We kind of use weight as a proxy for almost everything, and people put their lives on hold because they want to reach a certain weight, and that’s enormously problematic. You should be looking at doing behaviours to improve your life rather than behaviours to change your weight because you think that when your weight’s changed, your life will improve.

And so, I just recommend that sort of approach, rather than saying, ‘This diet will help you lose this x number of pounds and then you will be happy because you’ve lost that many pounds.’

AB: I wonder, how much of what you do now, what you write about comes from the fact that you did a science degree?

AW: Yeah, I think it does. I think that helps. I think it helps to have that sort of background and understand and be interested in science. I think that’s more important than that I remember details of the krebs cycle, because I don’t. Don’t test me on it.

But I think probably more important is the fact that I’m a chef and I love food and I love eating, and I love the things that food can do for us as individuals and as groups of people, and the way it can bring us together and the way it can be really important in our celebrations, and you know, the value that it has and the way it creates memories and the way it stimulates memories.

I absolutely love food and I love cooking, and I think that’s probably more significant, because what I try to do is strip away the sort of, I worry that so many people, for so many people, food has become this sort of battleground. This thing they really worry about and they have huge anxiety about and that’s just stripped away, that’s stripped away so much of the pleasure and enjoyment and important things that food can do for us as groups of people.

And can do for our health. And when I say what food can do for our health, I mean, in bringing us together with family and friends and people we love, and sort of enhance or celebrations and that sort of thing.

And that a really important thing that food can do, and I think when people get so obsessed with sort of guilt and shame and feel like they’re doing stuff wrong, you get away from that. So, really, it’s the fact that I, food is something I love very much, is probably a bigger thing.
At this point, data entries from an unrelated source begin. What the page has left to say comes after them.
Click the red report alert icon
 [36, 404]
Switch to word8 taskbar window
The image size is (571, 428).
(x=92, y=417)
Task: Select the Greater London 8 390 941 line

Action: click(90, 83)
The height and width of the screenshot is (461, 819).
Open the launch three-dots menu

And the science and the understanding of science and the lots of scientific contacts that I have as well is the thing that enables me to strip away that guilt and make food a place that people can find pleasure in again.

AB: I really want to know; what’s your favourite meal?
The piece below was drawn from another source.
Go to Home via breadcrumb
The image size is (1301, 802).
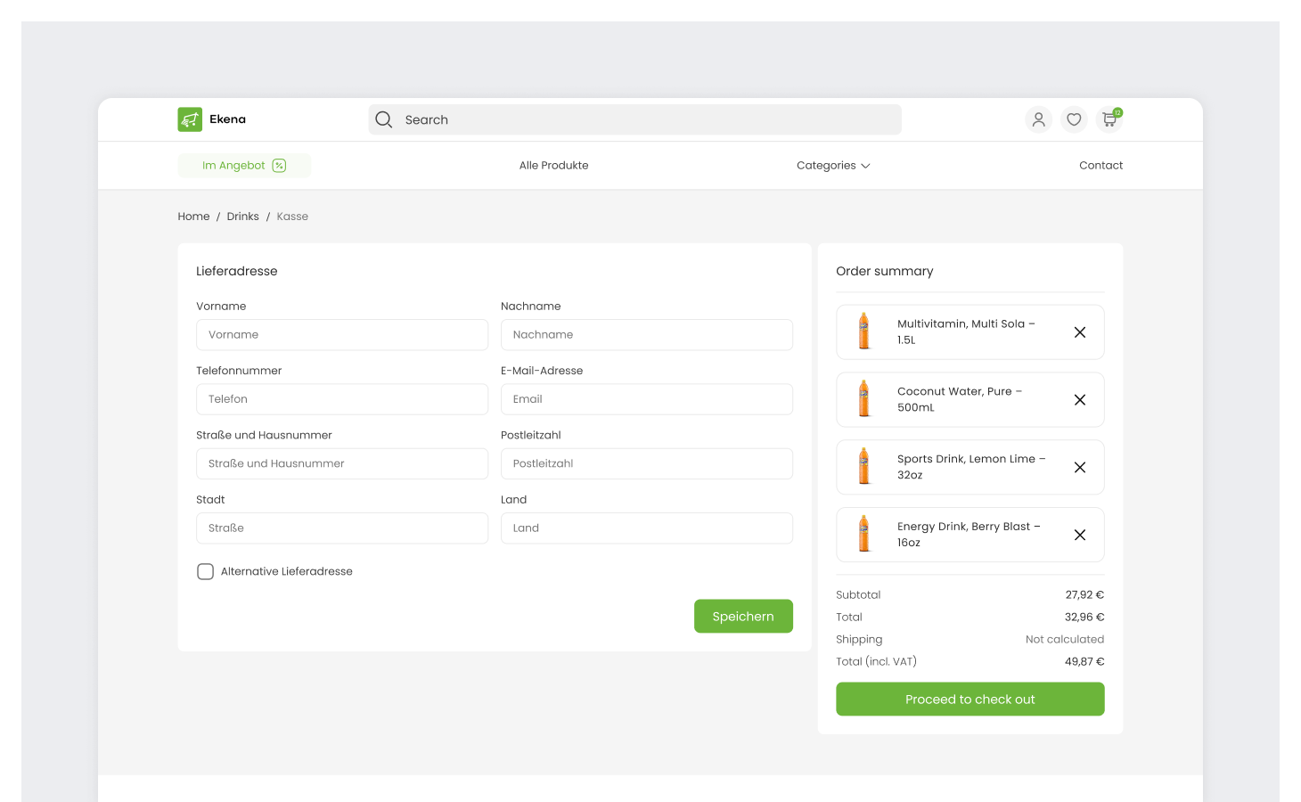(x=193, y=217)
AW: I don’t know. I’m British, so it’s probably roast dinner. Fairly simple. No, I think there are, my view about food is that food is important, but more important is the context in which you eat it, and a roast dinner is family and it’s togetherness and the sort of warm memories and that sort of thing.

And that’s always going to be, those sort of meals are always going to be the important ones that you really love, and, you know, the things that have an emotional resonance for you. So, yeah. A very simple roast dinner I think would be sort of the best thing, because it’s kind of one of the most, for me, it’s this moment of togetherness and continuity in the week.